Por supuesto, el giro linguístico permitió abordar, de una manera hasta entonces inédita, persistentes problemas de la filosofía, entre ellos el problema de la racionalidad, especialmente práctica, que había ocupado a la filosofía de Aristóteles a Hegel, la que de aquí en adelante, pudo concebirse como una forma del comportamiento con base en reglas.

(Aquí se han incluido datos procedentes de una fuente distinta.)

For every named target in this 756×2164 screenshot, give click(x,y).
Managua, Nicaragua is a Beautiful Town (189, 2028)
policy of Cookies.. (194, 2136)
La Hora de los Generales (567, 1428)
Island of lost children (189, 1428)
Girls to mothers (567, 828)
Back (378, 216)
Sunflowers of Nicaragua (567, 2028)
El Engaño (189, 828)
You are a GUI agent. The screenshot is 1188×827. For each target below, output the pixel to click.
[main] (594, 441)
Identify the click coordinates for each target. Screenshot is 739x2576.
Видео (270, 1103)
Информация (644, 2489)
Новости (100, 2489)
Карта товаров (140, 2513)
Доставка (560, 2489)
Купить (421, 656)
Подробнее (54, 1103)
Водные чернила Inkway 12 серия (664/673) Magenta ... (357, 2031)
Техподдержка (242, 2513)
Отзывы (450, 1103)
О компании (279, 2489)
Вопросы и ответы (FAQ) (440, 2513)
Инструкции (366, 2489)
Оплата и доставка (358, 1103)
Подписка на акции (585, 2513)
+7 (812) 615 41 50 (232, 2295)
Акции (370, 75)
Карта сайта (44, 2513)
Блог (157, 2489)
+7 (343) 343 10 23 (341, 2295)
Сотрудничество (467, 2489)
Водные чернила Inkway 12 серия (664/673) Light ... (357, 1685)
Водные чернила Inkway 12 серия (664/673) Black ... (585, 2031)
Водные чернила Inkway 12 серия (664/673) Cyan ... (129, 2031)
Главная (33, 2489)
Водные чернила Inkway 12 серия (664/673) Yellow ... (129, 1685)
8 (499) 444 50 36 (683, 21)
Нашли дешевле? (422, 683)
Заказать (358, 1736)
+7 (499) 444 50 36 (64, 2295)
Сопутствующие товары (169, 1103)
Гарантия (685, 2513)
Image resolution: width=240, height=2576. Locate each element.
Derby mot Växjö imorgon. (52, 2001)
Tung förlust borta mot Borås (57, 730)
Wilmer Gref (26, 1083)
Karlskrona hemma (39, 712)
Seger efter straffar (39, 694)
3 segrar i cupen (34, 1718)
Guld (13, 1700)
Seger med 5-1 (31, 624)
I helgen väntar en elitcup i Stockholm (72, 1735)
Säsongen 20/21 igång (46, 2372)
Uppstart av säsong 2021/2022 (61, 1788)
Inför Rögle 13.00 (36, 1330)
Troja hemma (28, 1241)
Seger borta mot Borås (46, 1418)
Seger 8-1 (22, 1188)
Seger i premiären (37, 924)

A partir de allí, uno de los problemas de los que se ocupó Wittgenstein fue el de la posibilidad del lenguaje ¿Cómo es posible el lenguaje? Aparentemente, la respuesta salta a la vista: el lenguaje es posible gracias a un conjunto de reglas que permiten combinar indefinidamente un conjunto de signos. Pero ¿cómo son posibles las reglas? En el parágrafo 201 de las Investigaciones filosóficas, Wittgenstein afirma que ningún curso de acción puede ser determinado por una regla, porque cualquier curso de acción puede hacerse concordar con la regla. Kripke llamó a esto la “paradoja wittgensteiniana”: como una regla sólo puede ser formulada para un número finito de casos, se plantea el problema de qué justifica el empleo de la regla para un caso nuevo. La paradoja wittgensteiniana equivale a preguntar ¿en qué consiste una regla? Y la respuesta de Wittgenstein es que seguir una regla es una práctica compartida y no una interpretación. En otras palabras, los seres humanos, según Wittgenstein aprenderíamos a usar sistemas de proposiciones y a la base de esos sistemas de proposiciones no habría una proposición sino simplemente una forma de vida. En el fundamento de la creencia bien fundamentada, concluye en otro de sus trabajos, me refiero a Sobre la certeza, se encuentra una creencia sin fundamento, una costumbre, un acto de poder, una decisión. Un juego de lenguaje es entonces una mezcla de argumentación, poder y propósitos u objetivos.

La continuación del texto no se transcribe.